Vioxx Jury: Corporate Deception is Accepted Part of Business

It is no wonder that Plaintiff Mike Humeston lost in his trial against Merck on Friday. Recent comments by the jurors in the trial indicate that corporate deception is not only common place, but accepted as part of business. The following is an except from the Wall Street Journal:

Juror Marie Kerr, a 51-year-old administrative assistant, said she and other jurors read through the emails while deliberating and felt many of the inflammatory lines were taken out of context.

"We read the emails completely, and not just the part that said 'bastards,' " she said. Ms. Kerr also said she wasn't moved by a Merck document titled "Dodgeball" that Mr. Seeger portrayed as a way to teach sales representatives how to avoid questions about heart attacks. "We've all seen games like dodgeball at our work," she said.

Overall, Merck succeeded in persuading jurors that concerns voiced by Dr. Scolnick and other executives were a normal part of the scientific process of discovery and of safety investigations. Vickie Heintz, a 40-year-old juror, said she felt Mr. Seeger "cherry picked" a few select emails and tried to impugn the company with them.

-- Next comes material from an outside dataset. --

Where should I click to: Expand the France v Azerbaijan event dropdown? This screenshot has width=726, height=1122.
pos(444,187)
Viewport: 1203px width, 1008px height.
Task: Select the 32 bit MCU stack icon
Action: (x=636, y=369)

Ms. Heintz said she wasn't bothered by Merck's aggressive marketing of Vioxx or documents that showed the company calculating the loss in profits if the warning label was changed to reflect increased risk of heart attack. "Medicine is business," she said. "If I had a business I would calculate what the loss of one of my big products would mean...This is about making money. Merck doesn't do this because they are flower people."

Another juror, Patricia Harley, 44, said: "If someone peeked through all my emails, forget about it."

I do not question the result the jury found in this case. However I must comment that their statements afterwards are a terrifying wake up call to all Americans of the moral decline in our country. That a company's malfeasance is quickly justified by comments like "Merck doesn't do this because they are flower people" and "[w]e've all seen games like Dodgeball at our work" is scary to say the least.

Written By:John Feeney On November 9, 2005 10:17 PM

Scary too say the least. Making money takes the place of saving lives? Auto Industry got hammered keeping safety issues from us. These guys "KILL PEOPLE" and jury says: "thats business". One life is one too many. And these people are raising children?

Written By:Ted On November 10, 2005 09:30 PM

The better explanation is that the only deception is that practiced by attorneys trying to pretend that innocuous documents are evidence of "corporate deception" and an educated jury saw through it.

Written By:David Vander Ploeg On November 10, 2005 10:37 PM

Since we are looking for explanations, explain how an attorney 'pretends' that a document given to sales representatives named "Dodgeball" is anything but evidence of corporate deception. I invite all readers to look at this actual document and determine for themselves how 'innocuous' it actually is (http://www.chicagoinjurylawblog.com/78-print.html with special attention to page 37).
The fact is even the present jury determined that this and other documents were evidence of wrongdoing. They just did not have a problem with it. By their own statements the evidence was damning--just mitigated in their minds by the everyday practice of doing business.